Recently my daughter called me at work to tell me the following story involving her five-year-old son.
“Mom, I can’t believe it! Your words just came right out of my mouth this morning. Joseph was in trouble, so I sent him upstairs for a time out. He wheeled around and said, ‘You make me mad, and you are not my friend!’ And I said, ‘You are right. I am not your friend. I am something much more important than that. I am your mother.’” I laughed and congratulated her on a job well done.
Then we recalled a time when she, her brother, and I were having dinner and he wanted to go with some friends to an event in Georgetown. He was 16, and after thinking it over, I said, “Sorry, but no.” He was angry and said “Brendan’s mom is letting him go,” thinking that would sway me. I looked him in the eye and told him that I must love him more because the answer was still no. He replied, “Can’t you just love me a little less?” I responded, “You are my heart of hearts, it is impossible for me to love you less. I only love you more every day.” He sat quietly for a few moments and then said, “Mom, you are the last of a dying breed.” And we all laughed together.
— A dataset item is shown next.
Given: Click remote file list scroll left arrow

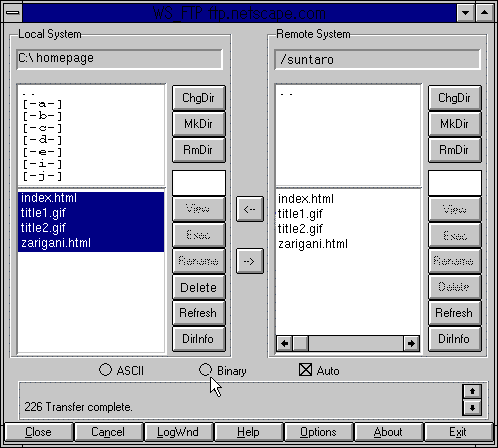Looking at the screenshot, I should point(284,343).

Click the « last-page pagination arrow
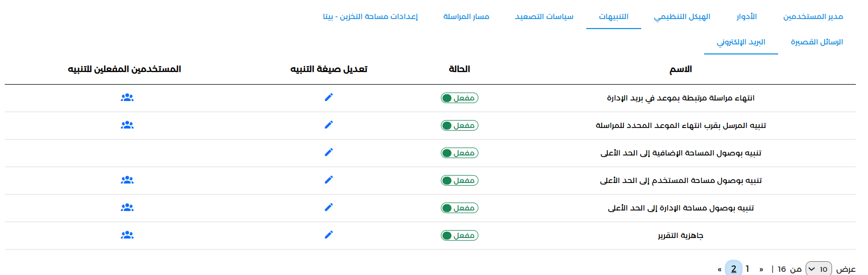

It is so hard not to be your child’s friend first, but to be the parent. I have recently noticed that so many parents (family and friends) are struggling with this issue. They tell me that things are different now, that things are not the same as when I was a parent, that the world is a changed place, etc. My answer to them, though, is that things are not different. Things were just as hard for my generation and even for the one before that. To lovingly guide your children, to lovingly teach your children, never has been and is never going to be easy.
I learned that, in the end, if you remain the responsible grown up, no matter how much tough love you have to use, you will one day get to be friends with your children. My thirty-something-year-old kids are now my best friends.